I am reading Dag Prawitz's "Natural Deduction: A Proof-Theoreritcal Study" and am confused by the proof of Theorem 1, Chapter 3 that:
If $\Gamma \vdash_{\mathsf{C}'} A$, then there is a deduction in $\mathsf{C}'$ of $A$ from $\Gamma$ in which the consequence of every application of the $\bot_\mathsf{C}$-rule is atomic.
where $\mathsf{C}'$ is the classical logic system without the $\lor$ or $\exists$ rules.
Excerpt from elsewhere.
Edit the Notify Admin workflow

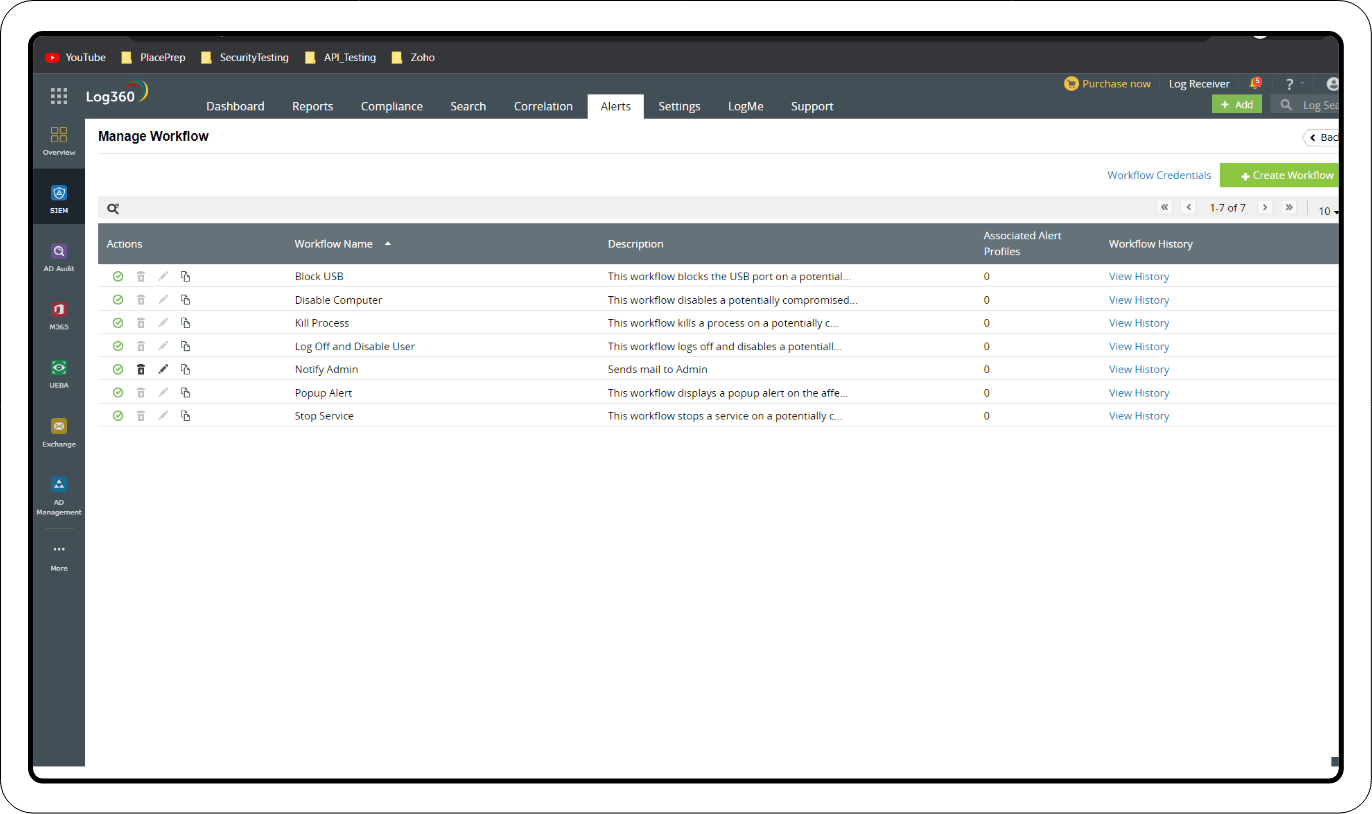[163, 369]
In the inductive step of this proof we transform the deduction $$\underline{[\lnot(B\rightarrow C)]} \\ \underline{\Sigma} \\ \underline{\bot} \\ (B\rightarrow C) \\ \Pi_1$$ 1
into
$$\underline{B \quad B \rightarrow C} \\ \qquad \qquad \underline{C \qquad \lnot C} \\ \qquad \qquad \underline{\bot} \\ \qquad \qquad [\lnot(B\rightarrow C)] \\ \qquad \qquad \underline{\Sigma}\\ \qquad \qquad \underline{\bot}\\ \qquad \qquad \underline{C}\\ \qquad \qquad \underline{(B \rightarrow C)}\\ \qquad \qquad \Pi_1$$ 2
Where my confusion arises is that Prawitz then states that the new applications of the $\bot_\mathsf{C}$ rules all have consequences which have degree less than that of $B \rightarrow C$, but to me it seems that this new proof has $\lnot(B \rightarrow C)$ as a consequence of a $\bot_\mathsf{C}$ rule and this would have a higher degree than that of $B \rightarrow C$. I'd appreciate it if someone could point out where I'm going wrong.
Also, if my formatting is confusing, I have attached the reference proofs from the book.